Mayur Ramesh, MD; Sahil Khanna, MBBS, MS; Julie Messer, BS; Matt Adams, MS
- Antibiotic exposure is a major risk factor for the development of Clostridium difficile infection (CDI).
- Antibiotic treatment of CDI with standard of care antibiotics contributes to persistent disruption of the intestinal microbiota and predisposes to recurrent infection. The risk of recurrence increases following a second episode.
- Microbiota-based drugs have shown promise in durable prevention of CDI recurrence.
- RBX2660, a microbiota-based drug manufactured from live human-derived microbes, is under study for the prevention of recurrent CDI.
- We report on the durability of RBX2660 in a post-hoc analysis of PUNCH CD 2, a Phase 2b randomized, double-blinded, placebo-controlled trial.
- Patients with recurrent CDI enrolled in the three-arm PUNCH CD 2 trial were randomized 1:1:1 to receive either: 2 doses of RBX2660, (Group A); 2 doses of placebo (Group B); or 1 dose of RBX2660 and 1 dose of placebo (Group C) via enema with doses 7 days apart (Figure 1).
- Failures in any study group were eligible to receive open-label treatment with up to 2 doses of RBX2660.
- Success was measured as the absence of CDI symptoms at 8 weeks post treatment.
- Failure was defined as: the presence of diarrhea, with or without other CDI symptoms, at less than 8 weeks after last treatment; a positive stool test for C. difficile; the need for retreatment for CDI and no other cause for diarrhea was identified (all four criteria were required).
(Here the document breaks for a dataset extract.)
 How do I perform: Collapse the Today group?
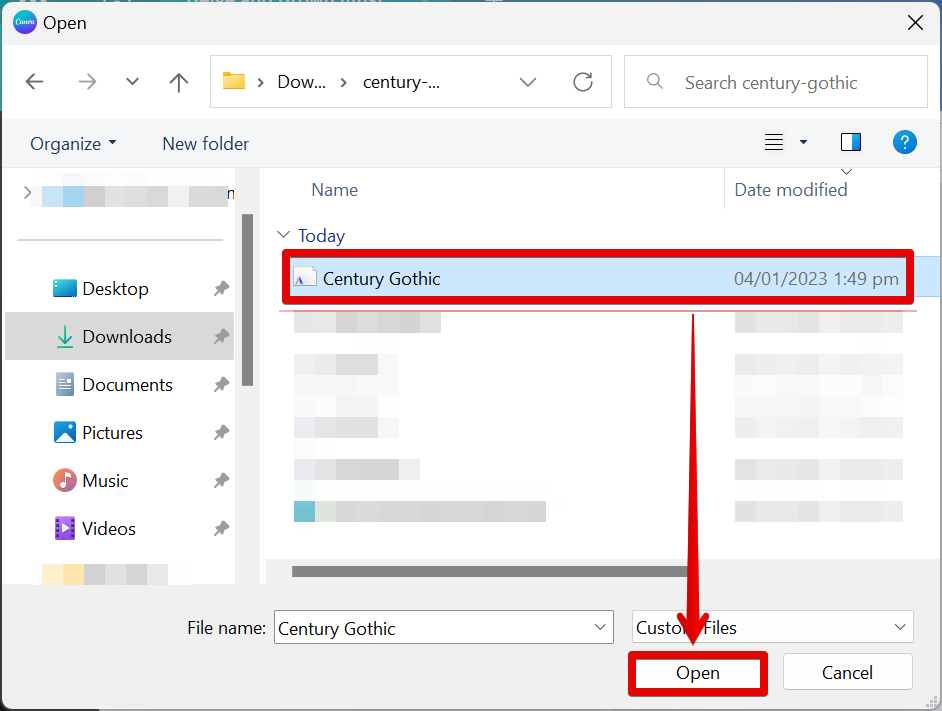[x=284, y=235]
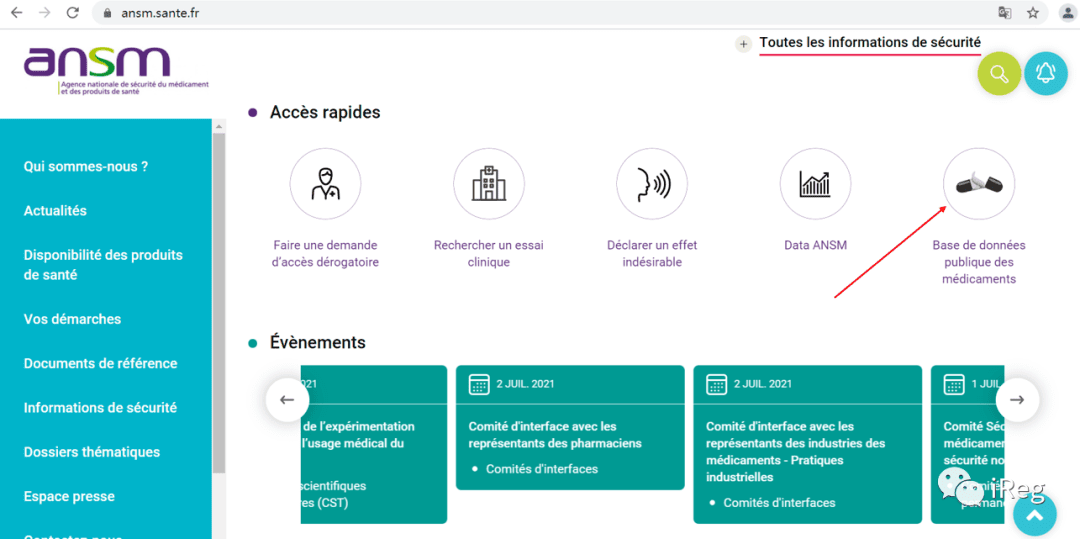Expand plus next to Toutes les informations
Image resolution: width=1080 pixels, height=539 pixels.
click(x=743, y=44)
- Safety follow-ups were scheduled in clinic at 1, 4 and 8 weeks and via telephone at 2, 3 and 5-7 weeks and at 3, 6, 12, and 24 months. Durability assessments occurred concurrently and are on-going until 24 months.
Major Inclusion Criteria
- Age ≥ 18 years old
- A positive stool test for Clostridium difficile within 60 days prior to enrollment
- At least two recurrences of CDI after a primary episode
- At least two episodes of severe CDI resulting in hospitalization
Major Exclusion Criteria
- History of inflammatory bowel disease (ulcerative colitis, Crohn’s disease or microscopic colitis); irritable bowel syndrome; chronic diarrhea; celiac disease
- Evidence of active colitis
- Known exposure to antibiotics within 6 months after study enrollment
- Compromised immune system
- White blood cell count <1000 cells/μL
- A total of 107 patients (median age 63, range: 18-92 years; 59.8% female) at 21 centers in the U.S. and Canada received at least 1 dose of RBX2660 (Table 1).
- Group A (n=41) and Group C (n=42)
- Placebo patients who went on to receive open-label RBX2660 (n=24)
- The overall success rate of patients who received at least one dose of RBX2660 in the blinded and open-label phases of the trial was 88.8% (95/107) (Table 1).
- Of the successful patients, 4.2% (4/95) developed a new episode of CDI confirmed by a positive test > 8 weeks after the last RBX2660 treatment (Table 2).
- The long-term CDI-free rate (median follow-up: 8.3 months; range 1.6 to 14.9 months) was 95.8% (91/95) (Table 3).
- RBX2660, a microbiota-based drug, provided a durable cure for recurrent CDI in a randomized, double-blinded, placebo-controlled trial with up to 12-months follow-up. Long-term follow-up to 24 months is ongoing.
- Longitudinal assessment of the impact of RBX2660 treatment on the intestinal microbiota of patients may provide additional insight into durable prevention of CDI.